> **What you need to do**: Write the next part of the passage below about the lawsuit over the tariffs imposed under the International Emergency Economic Powers Act, starting after its last sentence.

> **Source document**:

________

Essentially, the core issue of this lawsuit is whether the large-scale tariffs imposed by the Trump administration under the International Emergency Economic Powers Act are lawful. In the fiscal year 2025, these tariffs have already generated approximately $195 billion in revenue for the U.S. Treasury. If the court rules them illegal, subsequent tariff revenues could dry up, and the government would have to refund between $115 billion and $145 billion in collected tariffs. This would be a "gray rhino" for U.S. finances.
According to data from the Kalshi prediction platform, the market currently assigns only a 28% probability that tariffs will be fully upheld. What does this mean? The market generally expects a compromise or partial overturning, which is precisely the scenario most likely to trigger intense market volatility.

________

> **Information shown**:
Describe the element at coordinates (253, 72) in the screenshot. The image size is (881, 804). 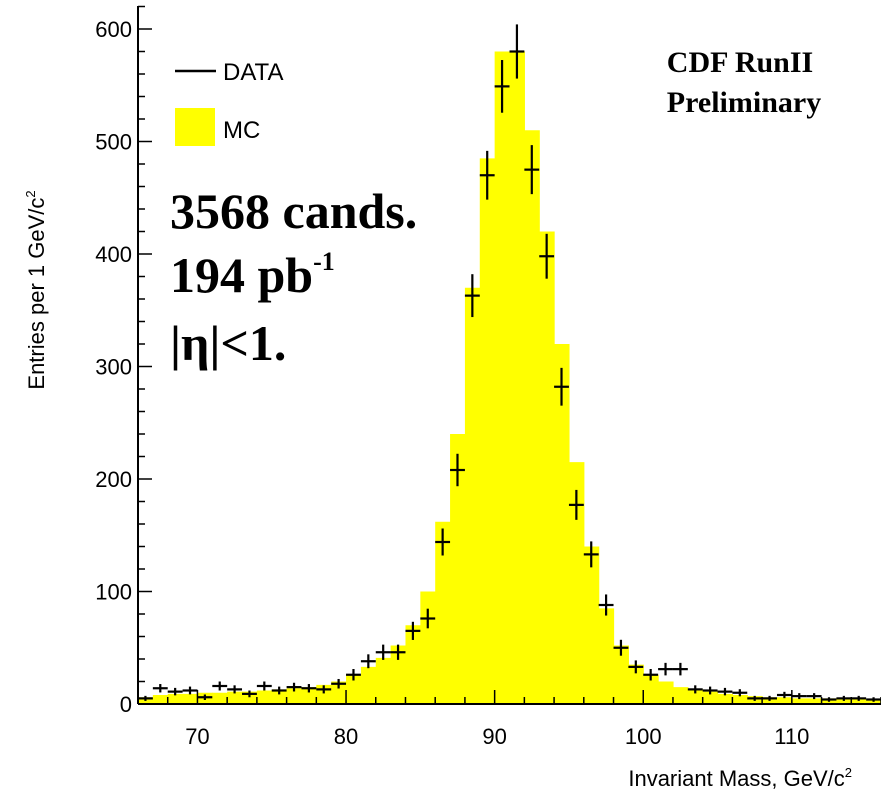
I see `legend-data-label: DATA` at that location.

________

> **Written reply**:
The key is how this ruling will impact Bitcoin. The transmission path is quite clear: Ruling outcome → Concerns over fiscal gap → Dollar and U.S. debt pricing → Global capital flows → Cryptocurrency market reaction. In other words, if tariffs are significantly overturned, the market will immediately start pricing in a huge fiscal black hole. The dollar's creditworthiness will be damaged, and historical experience shows that Bitcoin's long-term rises and falls often synchronize with dollar weakness. At the same time, this ruling will reprice market expectations of policy, most likely causing short-term intense volatility.
The current Bitcoin market has quietly changed. Its correlation with the S&P 500 has significantly increased, embedding it deeply into the global risk asset system. On the other hand, the hidden risks to dollar credit also reinforce Bitcoin's narrative as "digital gold." The spot ETF is a double-edged sword—an average holding cost of $89,000 has become a key support and resistance level, and large capital flows could amplify market volatility.
From three perspectives, possible scenarios are deduced:
**Scenario 1: Full Overturn of Tariffs**
The dollar comes under pressure, which is positive for Bitcoin. Expectations of easing will boost risk asset valuations, and Bitcoin as a non-U.S. asset is expected to benefit.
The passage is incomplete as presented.